Your answer should be the data below, reproduced with nothing changed.

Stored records
---------------

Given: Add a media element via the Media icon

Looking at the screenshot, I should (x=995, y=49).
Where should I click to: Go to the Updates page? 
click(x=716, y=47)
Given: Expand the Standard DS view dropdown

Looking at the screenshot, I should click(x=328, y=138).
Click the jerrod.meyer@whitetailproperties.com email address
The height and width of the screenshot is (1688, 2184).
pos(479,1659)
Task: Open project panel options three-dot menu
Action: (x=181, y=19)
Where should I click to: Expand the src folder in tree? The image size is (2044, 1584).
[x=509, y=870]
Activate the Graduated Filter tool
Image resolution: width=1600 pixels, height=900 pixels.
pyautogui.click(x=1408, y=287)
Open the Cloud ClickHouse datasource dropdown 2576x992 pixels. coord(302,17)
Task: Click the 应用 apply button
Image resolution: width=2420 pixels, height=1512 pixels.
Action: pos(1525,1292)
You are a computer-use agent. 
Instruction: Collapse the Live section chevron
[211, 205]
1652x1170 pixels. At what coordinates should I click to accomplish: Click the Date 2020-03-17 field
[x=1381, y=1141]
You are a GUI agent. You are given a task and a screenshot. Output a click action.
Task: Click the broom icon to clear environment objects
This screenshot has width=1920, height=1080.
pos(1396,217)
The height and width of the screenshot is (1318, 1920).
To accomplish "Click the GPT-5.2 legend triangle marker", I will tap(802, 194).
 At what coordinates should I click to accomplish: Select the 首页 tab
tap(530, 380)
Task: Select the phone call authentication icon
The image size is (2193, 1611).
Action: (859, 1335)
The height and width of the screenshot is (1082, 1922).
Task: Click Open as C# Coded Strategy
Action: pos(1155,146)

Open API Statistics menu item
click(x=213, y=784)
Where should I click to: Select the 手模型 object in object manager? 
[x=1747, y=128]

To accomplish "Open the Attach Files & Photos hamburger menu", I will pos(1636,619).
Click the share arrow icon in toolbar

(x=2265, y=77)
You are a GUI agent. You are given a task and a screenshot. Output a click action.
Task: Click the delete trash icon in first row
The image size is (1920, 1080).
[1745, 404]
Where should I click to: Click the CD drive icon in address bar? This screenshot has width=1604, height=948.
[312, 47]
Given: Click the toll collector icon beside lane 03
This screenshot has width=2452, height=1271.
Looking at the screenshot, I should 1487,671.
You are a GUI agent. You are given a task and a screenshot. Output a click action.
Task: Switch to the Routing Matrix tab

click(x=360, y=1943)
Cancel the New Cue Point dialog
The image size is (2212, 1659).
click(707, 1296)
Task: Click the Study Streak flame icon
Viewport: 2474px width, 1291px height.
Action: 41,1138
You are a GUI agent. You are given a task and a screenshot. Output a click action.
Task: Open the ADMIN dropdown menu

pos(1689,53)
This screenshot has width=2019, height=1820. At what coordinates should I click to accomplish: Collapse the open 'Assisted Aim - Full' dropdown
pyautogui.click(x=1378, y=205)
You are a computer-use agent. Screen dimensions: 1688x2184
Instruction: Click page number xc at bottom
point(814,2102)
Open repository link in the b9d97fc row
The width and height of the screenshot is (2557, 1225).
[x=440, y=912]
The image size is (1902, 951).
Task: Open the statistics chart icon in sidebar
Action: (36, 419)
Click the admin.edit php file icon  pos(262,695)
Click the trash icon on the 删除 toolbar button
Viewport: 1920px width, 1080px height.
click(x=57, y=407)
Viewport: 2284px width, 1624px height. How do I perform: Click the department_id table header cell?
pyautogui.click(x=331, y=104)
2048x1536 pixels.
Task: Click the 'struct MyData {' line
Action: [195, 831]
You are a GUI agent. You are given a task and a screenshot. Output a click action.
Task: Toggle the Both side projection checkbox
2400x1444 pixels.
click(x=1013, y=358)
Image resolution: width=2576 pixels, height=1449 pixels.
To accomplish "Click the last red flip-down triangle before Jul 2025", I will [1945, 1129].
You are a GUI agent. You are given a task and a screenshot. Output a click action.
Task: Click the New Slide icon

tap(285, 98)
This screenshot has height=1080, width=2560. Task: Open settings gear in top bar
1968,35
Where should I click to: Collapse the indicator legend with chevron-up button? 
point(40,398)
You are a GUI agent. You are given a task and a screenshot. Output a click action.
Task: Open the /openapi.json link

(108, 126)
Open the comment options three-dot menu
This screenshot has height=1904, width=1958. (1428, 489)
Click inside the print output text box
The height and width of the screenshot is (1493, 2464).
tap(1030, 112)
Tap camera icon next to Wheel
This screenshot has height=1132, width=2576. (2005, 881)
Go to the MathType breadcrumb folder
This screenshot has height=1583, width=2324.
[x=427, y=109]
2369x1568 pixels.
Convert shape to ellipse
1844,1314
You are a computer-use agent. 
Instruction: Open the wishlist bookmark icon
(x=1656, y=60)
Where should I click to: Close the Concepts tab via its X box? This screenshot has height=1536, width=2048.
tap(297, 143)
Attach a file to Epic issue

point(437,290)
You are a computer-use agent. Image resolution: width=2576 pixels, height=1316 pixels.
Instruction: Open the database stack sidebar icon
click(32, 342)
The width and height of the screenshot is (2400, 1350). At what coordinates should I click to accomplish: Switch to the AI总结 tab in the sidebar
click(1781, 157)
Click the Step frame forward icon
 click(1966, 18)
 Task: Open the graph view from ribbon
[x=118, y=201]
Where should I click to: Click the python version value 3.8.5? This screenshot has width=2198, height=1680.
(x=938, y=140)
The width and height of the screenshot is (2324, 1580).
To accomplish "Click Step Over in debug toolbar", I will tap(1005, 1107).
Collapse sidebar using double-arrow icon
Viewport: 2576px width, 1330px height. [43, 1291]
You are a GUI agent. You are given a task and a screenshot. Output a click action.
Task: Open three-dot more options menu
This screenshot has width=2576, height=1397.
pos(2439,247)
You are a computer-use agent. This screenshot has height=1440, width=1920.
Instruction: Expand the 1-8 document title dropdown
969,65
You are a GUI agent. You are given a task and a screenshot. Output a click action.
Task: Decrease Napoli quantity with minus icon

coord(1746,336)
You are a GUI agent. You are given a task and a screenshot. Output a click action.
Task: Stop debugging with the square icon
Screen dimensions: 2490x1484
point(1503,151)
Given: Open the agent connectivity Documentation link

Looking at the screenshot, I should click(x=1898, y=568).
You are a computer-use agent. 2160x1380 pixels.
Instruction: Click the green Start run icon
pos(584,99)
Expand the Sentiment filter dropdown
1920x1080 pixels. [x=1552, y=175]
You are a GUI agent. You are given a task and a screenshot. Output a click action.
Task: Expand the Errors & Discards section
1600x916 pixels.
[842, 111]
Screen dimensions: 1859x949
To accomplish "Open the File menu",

---------------

## RESULT FOR THIS EXERCISE
Given: Add a media element via the Media icon

Looking at the screenshot, I should (x=995, y=49).
Where should I click to: Go to the Updates page? 
click(x=716, y=47)
Given: Expand the Standard DS view dropdown

Looking at the screenshot, I should click(x=328, y=138).
Click the jerrod.meyer@whitetailproperties.com email address
The height and width of the screenshot is (1688, 2184).
pos(479,1659)
Task: Open project panel options three-dot menu
Action: (x=181, y=19)
Where should I click to: Expand the src folder in tree? The image size is (2044, 1584).
[x=509, y=870]
Activate the Graduated Filter tool
Image resolution: width=1600 pixels, height=900 pixels.
pyautogui.click(x=1408, y=287)
Open the Cloud ClickHouse datasource dropdown 2576x992 pixels. coord(302,17)
Task: Click the 应用 apply button
Image resolution: width=2420 pixels, height=1512 pixels.
Action: pos(1525,1292)
You are a computer-use agent. 
Instruction: Collapse the Live section chevron
[211, 205]
1652x1170 pixels. At what coordinates should I click to accomplish: Click the Date 2020-03-17 field
[x=1381, y=1141]
You are a GUI agent. You are given a task and a screenshot. Output a click action.
Task: Click the broom icon to clear environment objects
This screenshot has width=1920, height=1080.
pos(1396,217)
The height and width of the screenshot is (1318, 1920).
To accomplish "Click the GPT-5.2 legend triangle marker", I will tap(802, 194).
 At what coordinates should I click to accomplish: Select the 首页 tab
tap(530, 380)
Task: Select the phone call authentication icon
The image size is (2193, 1611).
Action: (859, 1335)
The height and width of the screenshot is (1082, 1922).
Task: Click Open as C# Coded Strategy
Action: pos(1155,146)

Open API Statistics menu item
click(x=213, y=784)
Where should I click to: Select the 手模型 object in object manager? 
[x=1747, y=128]

To accomplish "Open the Attach Files & Photos hamburger menu", I will pos(1636,619).
Click the share arrow icon in toolbar

(x=2265, y=77)
You are a GUI agent. You are given a task and a screenshot. Output a click action.
Task: Click the delete trash icon in first row
The image size is (1920, 1080).
[1745, 404]
Where should I click to: Click the CD drive icon in address bar? This screenshot has width=1604, height=948.
[312, 47]
Given: Click the toll collector icon beside lane 03
This screenshot has width=2452, height=1271.
Looking at the screenshot, I should 1487,671.
You are a GUI agent. You are given a task and a screenshot. Output a click action.
Task: Switch to the Routing Matrix tab

click(x=360, y=1943)
Cancel the New Cue Point dialog
The image size is (2212, 1659).
click(707, 1296)
Task: Click the Study Streak flame icon
Viewport: 2474px width, 1291px height.
Action: 41,1138
You are a GUI agent. You are given a task and a screenshot. Output a click action.
Task: Open the ADMIN dropdown menu

pos(1689,53)
This screenshot has width=2019, height=1820. At what coordinates should I click to accomplish: Collapse the open 'Assisted Aim - Full' dropdown
pyautogui.click(x=1378, y=205)
You are a computer-use agent. Screen dimensions: 1688x2184
Instruction: Click page number xc at bottom
point(814,2102)
Open repository link in the b9d97fc row
The width and height of the screenshot is (2557, 1225).
[x=440, y=912]
The image size is (1902, 951).
Task: Open the statistics chart icon in sidebar
Action: (36, 419)
Click the admin.edit php file icon  pos(262,695)
Click the trash icon on the 删除 toolbar button
Viewport: 1920px width, 1080px height.
click(x=57, y=407)
Viewport: 2284px width, 1624px height. How do I perform: Click the department_id table header cell?
pyautogui.click(x=331, y=104)
2048x1536 pixels.
Task: Click the 'struct MyData {' line
Action: [195, 831]
You are a GUI agent. You are given a task and a screenshot. Output a click action.
Task: Toggle the Both side projection checkbox
2400x1444 pixels.
click(x=1013, y=358)
Image resolution: width=2576 pixels, height=1449 pixels.
To accomplish "Click the last red flip-down triangle before Jul 2025", I will [1945, 1129].
You are a GUI agent. You are given a task and a screenshot. Output a click action.
Task: Click the New Slide icon

tap(285, 98)
This screenshot has height=1080, width=2560. Task: Open settings gear in top bar
1968,35
Where should I click to: Collapse the indicator legend with chevron-up button? 
point(40,398)
You are a GUI agent. You are given a task and a screenshot. Output a click action.
Task: Open the /openapi.json link

(108, 126)
Open the comment options three-dot menu
This screenshot has height=1904, width=1958. (1428, 489)
Click inside the print output text box
The height and width of the screenshot is (1493, 2464).
tap(1030, 112)
Tap camera icon next to Wheel
This screenshot has height=1132, width=2576. (2005, 881)
Go to the MathType breadcrumb folder
This screenshot has height=1583, width=2324.
[x=427, y=109]
2369x1568 pixels.
Convert shape to ellipse
1844,1314
You are a computer-use agent. 
Instruction: Open the wishlist bookmark icon
(x=1656, y=60)
Where should I click to: Close the Concepts tab via its X box? This screenshot has height=1536, width=2048.
tap(297, 143)
Attach a file to Epic issue

point(437,290)
You are a computer-use agent. Image resolution: width=2576 pixels, height=1316 pixels.
Instruction: Open the database stack sidebar icon
click(32, 342)
The width and height of the screenshot is (2400, 1350). At what coordinates should I click to accomplish: Switch to the AI总结 tab in the sidebar
click(1781, 157)
Click the Step frame forward icon
 click(1966, 18)
 Task: Open the graph view from ribbon
[x=118, y=201]
Where should I click to: Click the python version value 3.8.5? This screenshot has width=2198, height=1680.
(x=938, y=140)
The width and height of the screenshot is (2324, 1580).
To accomplish "Click Step Over in debug toolbar", I will tap(1005, 1107).
Collapse sidebar using double-arrow icon
Viewport: 2576px width, 1330px height. [43, 1291]
You are a GUI agent. You are given a task and a screenshot. Output a click action.
Task: Open three-dot more options menu
This screenshot has width=2576, height=1397.
pos(2439,247)
You are a computer-use agent. This screenshot has height=1440, width=1920.
Instruction: Expand the 1-8 document title dropdown
969,65
You are a GUI agent. You are given a task and a screenshot. Output a click action.
Task: Decrease Napoli quantity with minus icon

coord(1746,336)
You are a GUI agent. You are given a task and a screenshot. Output a click action.
Task: Stop debugging with the square icon
Screen dimensions: 2490x1484
point(1503,151)
Given: Open the agent connectivity Documentation link

Looking at the screenshot, I should click(x=1898, y=568).
You are a computer-use agent. 2160x1380 pixels.
Instruction: Click the green Start run icon
pos(584,99)
Expand the Sentiment filter dropdown
1920x1080 pixels. [x=1552, y=175]
You are a GUI agent. You are given a task and a screenshot. Output a click action.
Task: Expand the Errors & Discards section
1600x916 pixels.
[842, 111]
Screen dimensions: 1859x949
To accomplish "Open the File menu",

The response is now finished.